In June, the Air Force conducted the first captive carry flight test of its hypersonic Air-launched Rapid Response Weapon (ARRW) aboard a B-52 bomber, Hewson said. The ARRW weapon passed its preliminary design review in March “and this captive carry test is the most recent step in the Air Force’s rapid prototyping strategy to mature this hypersonic weapon,” she said.

The development of hypersonic capabilities, both offensive and counter-hypersonic, is the top priority of Pentagon Research and Development Chief Michael Griffin.

Thomas Kennedy, Raytheon’s [RTN] chairman and CEO, said July 25 on his company’s earnings call that it believes the counter-hypersonic “market is actually larger than the hypersonic market for multiple reasons. One is that not does it include hypersonic weapons to counter the hypersonic weapons, but it also includes the entire kill chain of communications and sensors.”

Raytheon is developing both hypersonic and counter-hypersonic systems, “and also the entire integrated counter-hypersonic kill chain, including the sensors,” Kennedy said.

Some of the work on both types of systems is classified, he said.

Unclassified work that Raytheon is involved in includes the Hypersonic Air-breathing Weapon Concept (HAWC) for DARPA and the Air Force. At the Paris Air Show in June, Raytheon and Northrop Grumman [NOC] announced they are teaming on the development, production and integration of Northrop Grumman’s scramjet engine to power the HAWC and future air-breathing hypersonic missiles.

Raytheon is also working on the DARPA/Air Force Tactical Boost Glide, the Conventional Prompt Strike Weapon, and the Army’s long-range hypersonic weapons programs, Kennedy said.
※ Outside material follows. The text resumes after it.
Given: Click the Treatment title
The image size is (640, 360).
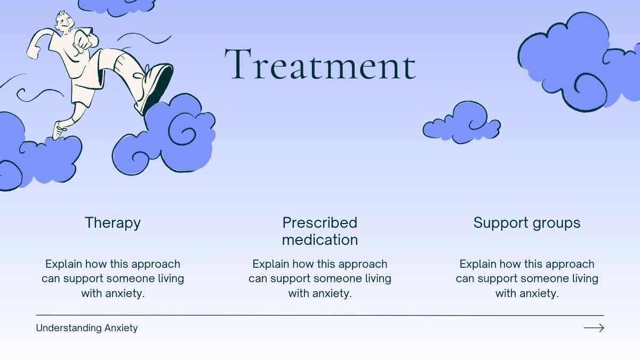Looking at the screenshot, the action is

“So, it is becoming a big part of our portfolio moving forward,” he said of hypersonic work.

Raytheon expects to generate about $300 million in sales this year from its hypersonic work in the Missile Systems segment, Anthony “Toby” O’Brien, Raytheon’s chief financial officer, said on the call. He added that Raytheon’s hypersonic work cuts across the entire company.

O’Brien did not disclose how much hypersonic work the missile business has in backlog but said it grew in the second quarter versus the first quarter “and would expect that to continue, certainly for the next 12 to 18 months.”

The reason that hypersonic work is part of all four of Raytheon’s core segments is because counter-hypersonic “requires a solution for the entire fire control chain to be able to detect the threat and then make your decision on what you’re going to do with that threat, and then track that threat all the way through its flight patch and then interdict somehow to destroy that threat,” Kennedy said.

Raytheon’s pending acquisition by United Technologies Corp. [UTX] will also help in the development of hypersonic capabilities, Kennedy said. He pointed to UTC’s technology prowess in high-temperature materials for inlets and engine and “high-end sensors” that they have.

On Northrop Grumman’s July 24 earnings call, Kathy Warden, the company’s president and CEO, highlighted her company’s hypersonic work as a prime and subcontractor. In addition to supporting Raytheon on HAWC, the company supports Lockheed Martin on the Conventional Prompt Strike Weapon.

Northrop Grumman is “establishing ourselves as the prime” in the counter-hypersonic market, Warden said, pointing to capabilities it has in missile defense that it believes will be relevant.

“So that is an area we are aggressively pursuing,” she said.

Warden also said that the hypersonic market is “growing” and there is room enough for “three parties to adequately play,” referring to her company, Lockheed Martin and Raytheon.